I have no idea how people came up with this solution. Take \(xF(x)=\int_0^x f(t)t^{u}t^{-u}dt\) where \(0<u<1-\frac{1}{p}\). Hölder's inequality gives us \[ \begin{aligned} xF(x) &= \int_0^x f(t)t^ut^{-u}dt \\ &\leq \left[\int_0^x t^{-uq}dt\right]^{\frac{1}{q}}\left[\int_0^xf(t)^pt^{up}dt\right]^{\frac{1}{p}} \\ &=\left(\frac{1}{1-uq}x^{1-uq}\right)^{\frac{1}{q}}\left[\int_0^xf(t)^pt^{up}dt\right]^{\frac{1}{p}} \end{aligned} \] Hence \[ \begin{aligned} F(x)^p & \leq \frac{1}{x^p}\left\{\left(\frac{1}{1-uq}x^{1-uq}\right)^{\frac{1}{q}}\left[\int_0^xf(t)^pt^{up}dt\right]^{\frac{1}{p}}\right\}^{p} \\ &= \left(\frac{1}{1-uq}\right)^{\frac{p}{q}}x^{\frac{p}{q}(1-uq)-p}\int_0^x f(t)^pt^{up}dt \\ &= \left(\frac{1}{1-uq}\right)^{p-1}x^{-up-1}\int_0^x f(t)^pt^{up}dt \end{aligned} \]

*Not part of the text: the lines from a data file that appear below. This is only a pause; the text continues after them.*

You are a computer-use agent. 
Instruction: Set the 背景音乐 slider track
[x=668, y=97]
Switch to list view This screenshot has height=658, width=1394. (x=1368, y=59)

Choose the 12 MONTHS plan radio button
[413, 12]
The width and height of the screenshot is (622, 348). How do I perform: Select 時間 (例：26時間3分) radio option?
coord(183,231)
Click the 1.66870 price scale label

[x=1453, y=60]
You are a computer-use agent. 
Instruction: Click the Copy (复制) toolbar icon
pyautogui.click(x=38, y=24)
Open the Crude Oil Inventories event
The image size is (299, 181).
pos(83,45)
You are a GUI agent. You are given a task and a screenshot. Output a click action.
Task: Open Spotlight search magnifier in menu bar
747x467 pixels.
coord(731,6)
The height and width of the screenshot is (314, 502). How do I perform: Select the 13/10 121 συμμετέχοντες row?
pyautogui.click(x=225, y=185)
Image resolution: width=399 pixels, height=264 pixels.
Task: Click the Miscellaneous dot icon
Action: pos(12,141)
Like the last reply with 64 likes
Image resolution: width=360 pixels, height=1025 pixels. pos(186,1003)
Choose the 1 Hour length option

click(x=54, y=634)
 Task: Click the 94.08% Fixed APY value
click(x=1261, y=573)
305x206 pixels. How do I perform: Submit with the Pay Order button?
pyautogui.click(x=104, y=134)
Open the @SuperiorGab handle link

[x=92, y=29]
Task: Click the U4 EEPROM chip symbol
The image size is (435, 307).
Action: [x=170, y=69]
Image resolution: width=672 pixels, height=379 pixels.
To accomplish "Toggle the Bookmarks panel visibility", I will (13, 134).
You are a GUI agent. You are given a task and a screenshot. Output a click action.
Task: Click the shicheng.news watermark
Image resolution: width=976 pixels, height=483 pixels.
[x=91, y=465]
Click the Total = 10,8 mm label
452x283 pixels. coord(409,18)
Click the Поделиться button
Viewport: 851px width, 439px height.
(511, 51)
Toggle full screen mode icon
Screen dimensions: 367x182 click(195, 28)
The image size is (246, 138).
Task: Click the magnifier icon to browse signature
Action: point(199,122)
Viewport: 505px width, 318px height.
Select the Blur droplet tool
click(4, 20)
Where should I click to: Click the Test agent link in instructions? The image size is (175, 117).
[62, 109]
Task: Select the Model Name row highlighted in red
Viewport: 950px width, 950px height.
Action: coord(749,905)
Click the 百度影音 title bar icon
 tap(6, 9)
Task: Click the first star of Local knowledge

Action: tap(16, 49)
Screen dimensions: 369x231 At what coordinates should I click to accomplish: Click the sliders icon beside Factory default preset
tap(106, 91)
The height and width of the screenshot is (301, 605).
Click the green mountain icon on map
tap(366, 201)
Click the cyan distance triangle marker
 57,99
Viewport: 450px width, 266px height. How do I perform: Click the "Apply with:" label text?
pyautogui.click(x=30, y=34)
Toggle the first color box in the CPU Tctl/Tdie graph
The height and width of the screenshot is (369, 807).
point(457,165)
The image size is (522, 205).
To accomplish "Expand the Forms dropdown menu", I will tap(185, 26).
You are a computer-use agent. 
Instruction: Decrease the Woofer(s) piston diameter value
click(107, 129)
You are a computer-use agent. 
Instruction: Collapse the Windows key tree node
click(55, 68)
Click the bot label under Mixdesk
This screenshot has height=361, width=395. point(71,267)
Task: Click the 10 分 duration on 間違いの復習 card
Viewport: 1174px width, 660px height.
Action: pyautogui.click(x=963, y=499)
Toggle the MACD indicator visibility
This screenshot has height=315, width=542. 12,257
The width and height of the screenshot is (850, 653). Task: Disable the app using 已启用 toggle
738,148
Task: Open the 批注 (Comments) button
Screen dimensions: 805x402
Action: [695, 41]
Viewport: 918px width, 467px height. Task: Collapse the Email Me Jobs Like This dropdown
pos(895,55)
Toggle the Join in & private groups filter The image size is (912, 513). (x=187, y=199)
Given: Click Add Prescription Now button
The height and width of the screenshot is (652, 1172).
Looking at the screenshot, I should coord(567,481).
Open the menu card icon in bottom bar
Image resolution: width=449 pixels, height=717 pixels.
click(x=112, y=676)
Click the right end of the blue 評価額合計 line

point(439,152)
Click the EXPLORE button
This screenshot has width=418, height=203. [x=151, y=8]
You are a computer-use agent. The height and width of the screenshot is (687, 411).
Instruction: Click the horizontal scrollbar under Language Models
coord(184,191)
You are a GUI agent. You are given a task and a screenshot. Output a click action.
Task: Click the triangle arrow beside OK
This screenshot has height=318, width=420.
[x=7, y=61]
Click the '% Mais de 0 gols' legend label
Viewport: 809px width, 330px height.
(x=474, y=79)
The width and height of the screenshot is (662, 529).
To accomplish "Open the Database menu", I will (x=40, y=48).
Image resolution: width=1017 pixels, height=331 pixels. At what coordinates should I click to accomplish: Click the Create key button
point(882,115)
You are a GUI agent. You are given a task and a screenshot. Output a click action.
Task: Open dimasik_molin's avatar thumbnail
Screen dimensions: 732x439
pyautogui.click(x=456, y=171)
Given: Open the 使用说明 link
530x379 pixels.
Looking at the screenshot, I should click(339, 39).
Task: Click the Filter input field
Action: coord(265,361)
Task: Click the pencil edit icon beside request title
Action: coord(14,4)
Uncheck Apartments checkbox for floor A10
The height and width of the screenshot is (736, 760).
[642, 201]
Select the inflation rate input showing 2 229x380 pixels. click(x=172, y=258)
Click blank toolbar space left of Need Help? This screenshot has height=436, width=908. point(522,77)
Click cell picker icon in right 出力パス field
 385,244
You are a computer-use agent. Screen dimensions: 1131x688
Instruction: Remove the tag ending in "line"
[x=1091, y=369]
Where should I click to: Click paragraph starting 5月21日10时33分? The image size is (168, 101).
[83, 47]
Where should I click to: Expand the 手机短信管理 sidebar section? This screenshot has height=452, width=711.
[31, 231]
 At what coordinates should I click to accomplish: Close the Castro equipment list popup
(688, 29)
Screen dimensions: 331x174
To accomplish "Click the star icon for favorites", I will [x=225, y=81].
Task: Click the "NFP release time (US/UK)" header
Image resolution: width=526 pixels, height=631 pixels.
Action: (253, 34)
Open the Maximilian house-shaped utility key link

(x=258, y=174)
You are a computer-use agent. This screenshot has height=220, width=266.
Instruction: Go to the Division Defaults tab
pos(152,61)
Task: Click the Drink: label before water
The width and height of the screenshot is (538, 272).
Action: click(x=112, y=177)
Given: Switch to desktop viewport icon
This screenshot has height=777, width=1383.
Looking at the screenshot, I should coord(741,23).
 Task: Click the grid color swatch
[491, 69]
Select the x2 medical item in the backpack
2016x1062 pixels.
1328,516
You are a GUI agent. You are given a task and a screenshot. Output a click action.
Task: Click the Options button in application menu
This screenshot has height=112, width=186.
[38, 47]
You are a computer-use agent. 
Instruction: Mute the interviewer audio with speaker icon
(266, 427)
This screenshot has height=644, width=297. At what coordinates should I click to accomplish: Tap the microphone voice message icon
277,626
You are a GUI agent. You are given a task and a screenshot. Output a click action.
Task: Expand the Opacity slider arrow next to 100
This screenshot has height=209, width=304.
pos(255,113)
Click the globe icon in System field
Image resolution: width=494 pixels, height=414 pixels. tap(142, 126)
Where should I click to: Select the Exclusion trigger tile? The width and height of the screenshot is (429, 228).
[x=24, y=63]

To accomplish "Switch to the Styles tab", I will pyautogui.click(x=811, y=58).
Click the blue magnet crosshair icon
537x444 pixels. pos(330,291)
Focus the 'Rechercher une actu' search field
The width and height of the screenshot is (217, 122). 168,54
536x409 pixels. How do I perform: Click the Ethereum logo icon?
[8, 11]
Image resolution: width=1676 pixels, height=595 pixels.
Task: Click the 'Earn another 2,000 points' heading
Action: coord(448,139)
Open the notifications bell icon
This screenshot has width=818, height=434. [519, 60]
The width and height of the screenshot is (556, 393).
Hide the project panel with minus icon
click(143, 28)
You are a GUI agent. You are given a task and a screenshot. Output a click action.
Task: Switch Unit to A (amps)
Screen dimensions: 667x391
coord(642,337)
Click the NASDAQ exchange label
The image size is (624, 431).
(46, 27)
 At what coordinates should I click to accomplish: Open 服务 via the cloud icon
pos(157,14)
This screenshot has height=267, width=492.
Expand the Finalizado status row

Note we have used the fact that \(\frac{1}{p}+\frac{1}{q}=1 \implies p+q=pq\) and \(\frac{p}{q}=p-1\). Fubini's theorem gives us the final answer: \[ \begin{aligned} \int_0^\infty F(x)^pdx &\leq \int_0^\infty\left[\left(\frac{1}{1-uq}\right)^{p-1}x^{-up-1}\int_0^x f(t)^pt^{up}dt\right]dx \\ &=\left(\frac{1}{1-uq}\right)^{p-1}\int_0^\infty dx\int_0^x f(t)^pt^{up}x^{-up-1}dt \\ &=\left(\frac{1}{1-uq}\right)^{p-1}\int_0^\infty dt\int_t^\infty f(t)^pt^{up}x^{-up-1}dx \\ &=\left(\frac{1}{1-uq}\right)^{p-1}\frac{1}{up}\int_0^\infty f(t)^pdt. \end{aligned} \] It remains to find the minimum of \(\varphi(u) = \left(\frac{1}{1-uq}\right)^{p-1}\frac{1}{up}\). This is an elementary calculus problem. By taking its derivative, we see when \(u=\frac{1}{pq}<1-\frac{1}{p}\) it attains its minimum \(\left(\frac{p}{p-1}\right)^p=q^p\). Hence we get \[ \int_0^\infty F(x)^pdx \leq q^p\int_0^\infty f(t)^pdt, \] which is exactly what we want. Note the constant \(q\) cannot be replaced with a smaller one. We simply proved the case when \(f \geq 0\). For the general case, one simply needs to take absolute value.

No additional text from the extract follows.